[SOURCE TEXT]
** begin **

In the end, we decided to use existing letter grades A*-G on the basis that students and their families understand them, and they have a well-understood threshold built in to them at the C grade boundary. Thus students meeting the threshold expectations of our curriculum at each point will be assessed at grade C. Those who exceed it can be graded A*, A or B; those who fall short can be graded D, E, F or G. Each year’s threshold directly correlates to the next year as illustrated in the following table:

AWOL Mapping

In other words, if a student can demonstrate they have met the demands of the Year 8 curriculum by the end of Year 7, they would be graded as B in Year 7. An A* student in Year 7 would be demonstrating the knowledge, skills and processes required of a Key Stage 4 student who had met the C grade threshold.

** end **

[DATA PROVIDED]
** begin **

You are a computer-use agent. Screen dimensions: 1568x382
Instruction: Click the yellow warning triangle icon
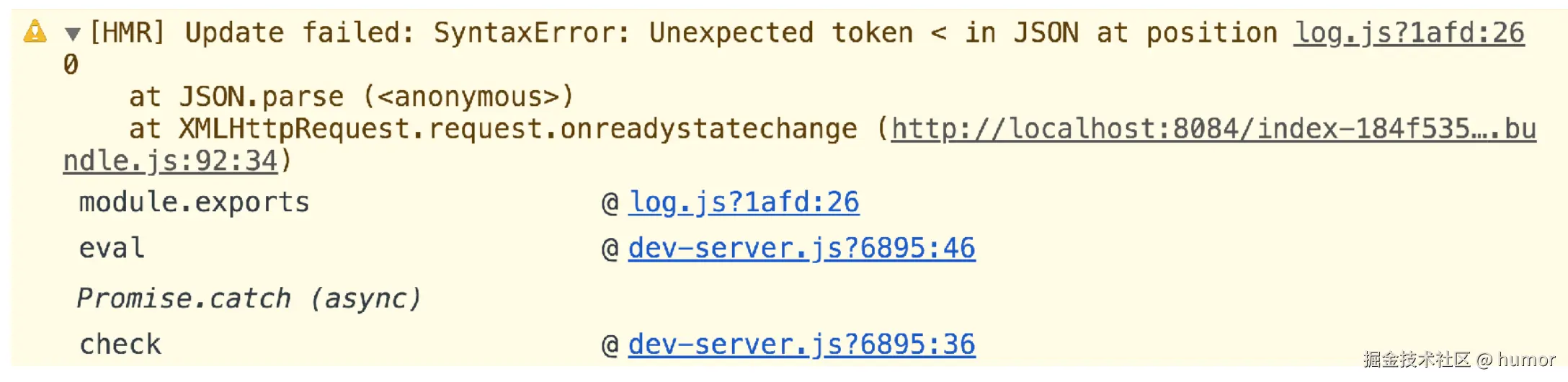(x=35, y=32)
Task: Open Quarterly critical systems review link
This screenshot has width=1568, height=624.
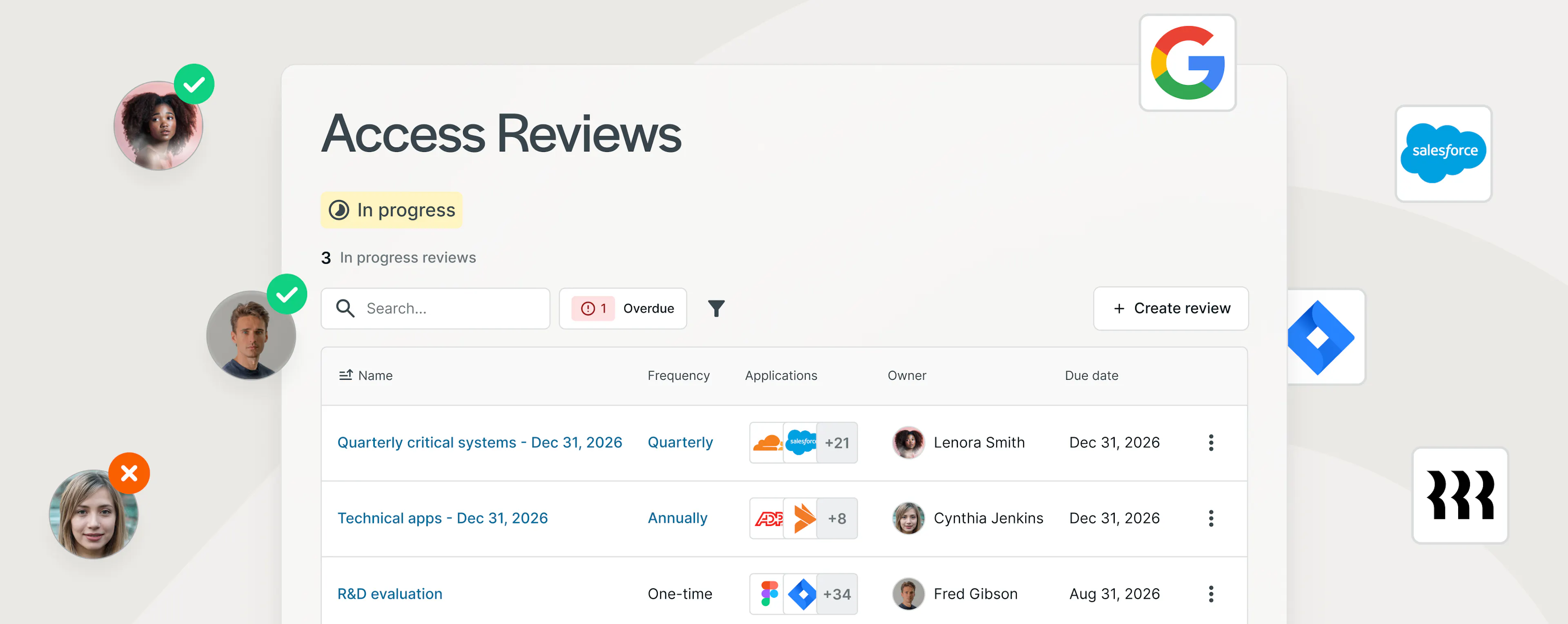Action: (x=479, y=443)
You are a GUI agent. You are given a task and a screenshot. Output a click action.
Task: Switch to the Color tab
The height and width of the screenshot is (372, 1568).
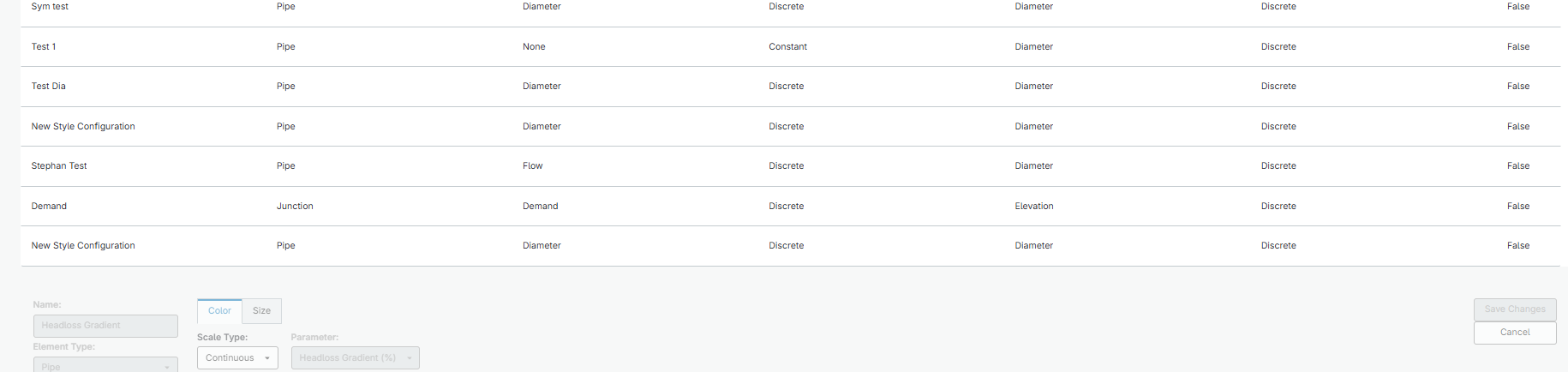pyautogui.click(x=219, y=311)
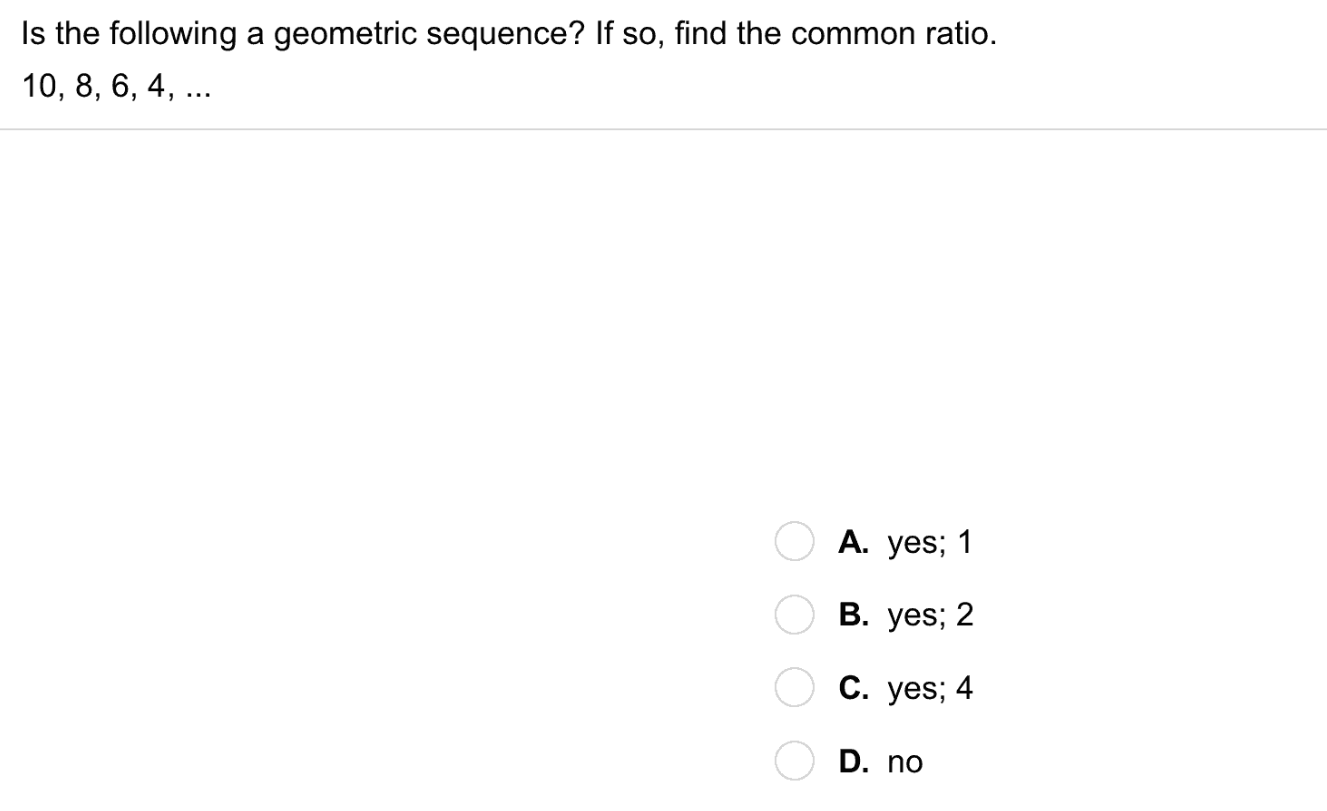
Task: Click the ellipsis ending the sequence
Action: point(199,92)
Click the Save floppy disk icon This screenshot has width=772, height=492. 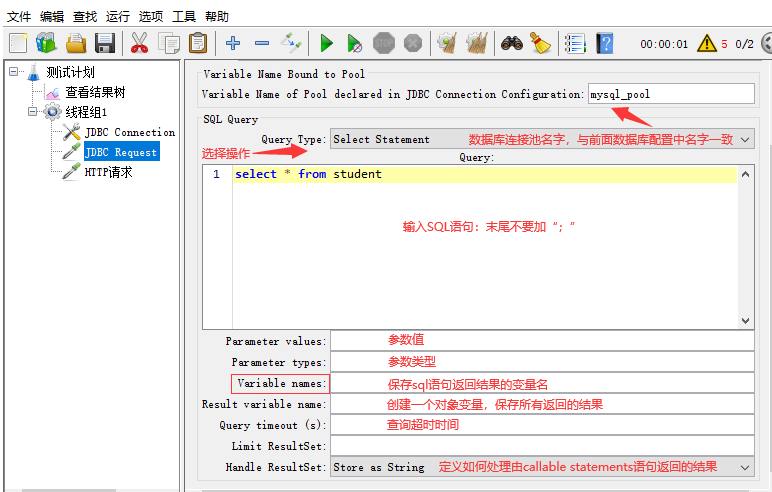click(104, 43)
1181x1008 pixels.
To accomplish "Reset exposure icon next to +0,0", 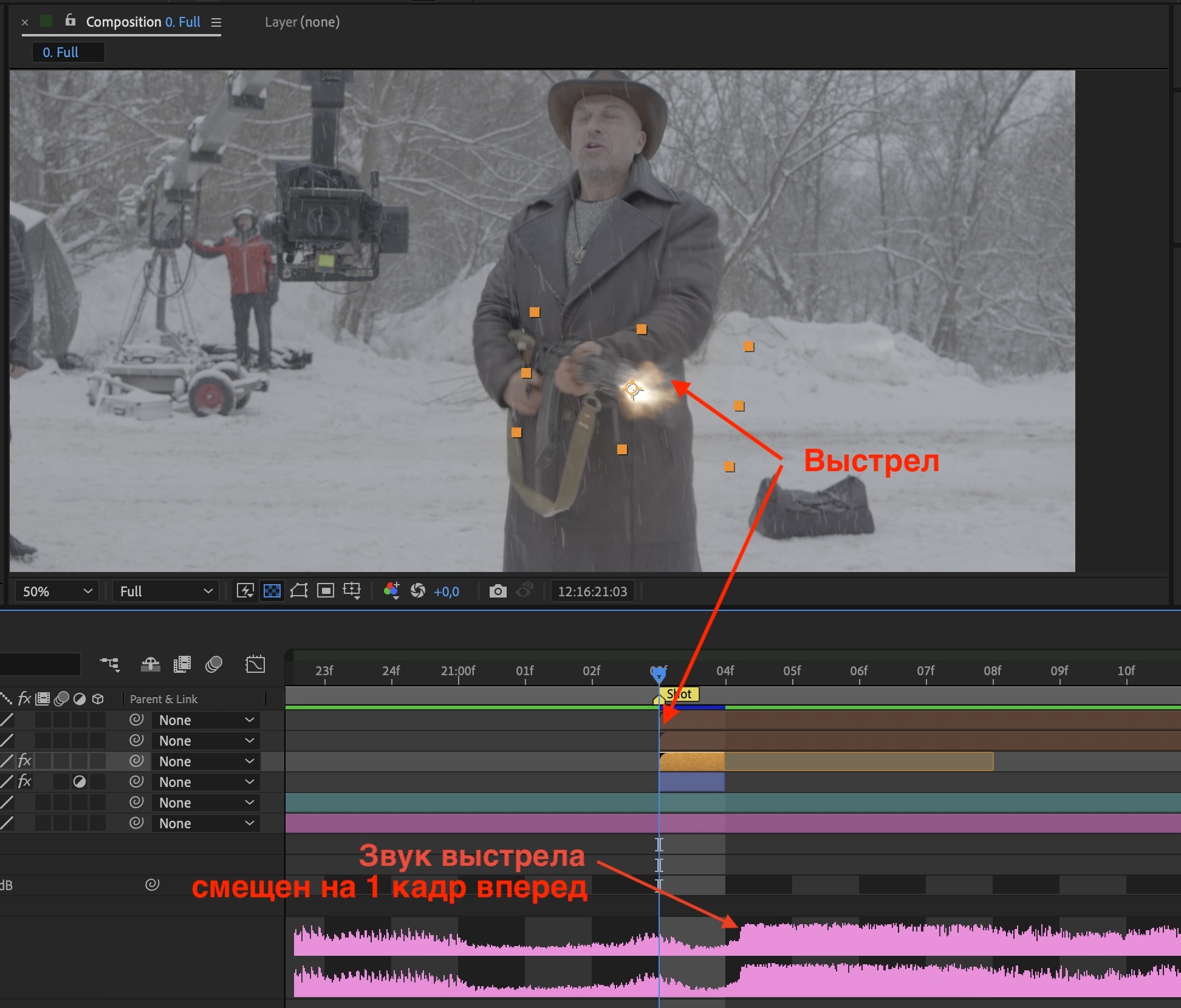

** end **

Please continue the passage on mapping letter grades across school years, starting right after its final sentence.

Mapping the threshold standard onto the curriculum

In our system, for students to have achieved the threshold on entry to the school, they will have to demonstrate that they have met the requirements of the Key Stage 2 National Curriculum in each subject. In time, we will receive this information (at least for English and Maths) from the new Key Stage 2 assessments, but this will not happen until 2016. Therefore we will baseline all students (as we do currently) to assess the extent to which they have met those requirements at the start of Year 7. Any gaps or shortfall will need to be addressed early.

The threshold standard in each year will be decided by the teaching teams within school. It will be informed – but not limited – by the relevant national curriculum requirements, of course, but the guiding principle is that if we are going to value what we assess then we must assess what we value. Therefore the new curriculum that is being designed is based on the key ideas, concepts, knowledge and skills within each subject, informed by the national curriculum, but decided by teachers. At Key Stage 4 the curriculum will, of course, incorporate the examined elements of the KS4 programme of study or examination specification but will not be limited by that. Our best students go beyond and around the specifications anyway – and so should we. If we are going to prepare our students to do well at GCSE we should be teaching them beyond GCSE in Year 11, so the terminal exams they sit seem like a walk in the park in comparison to what they have been doing in the classroom.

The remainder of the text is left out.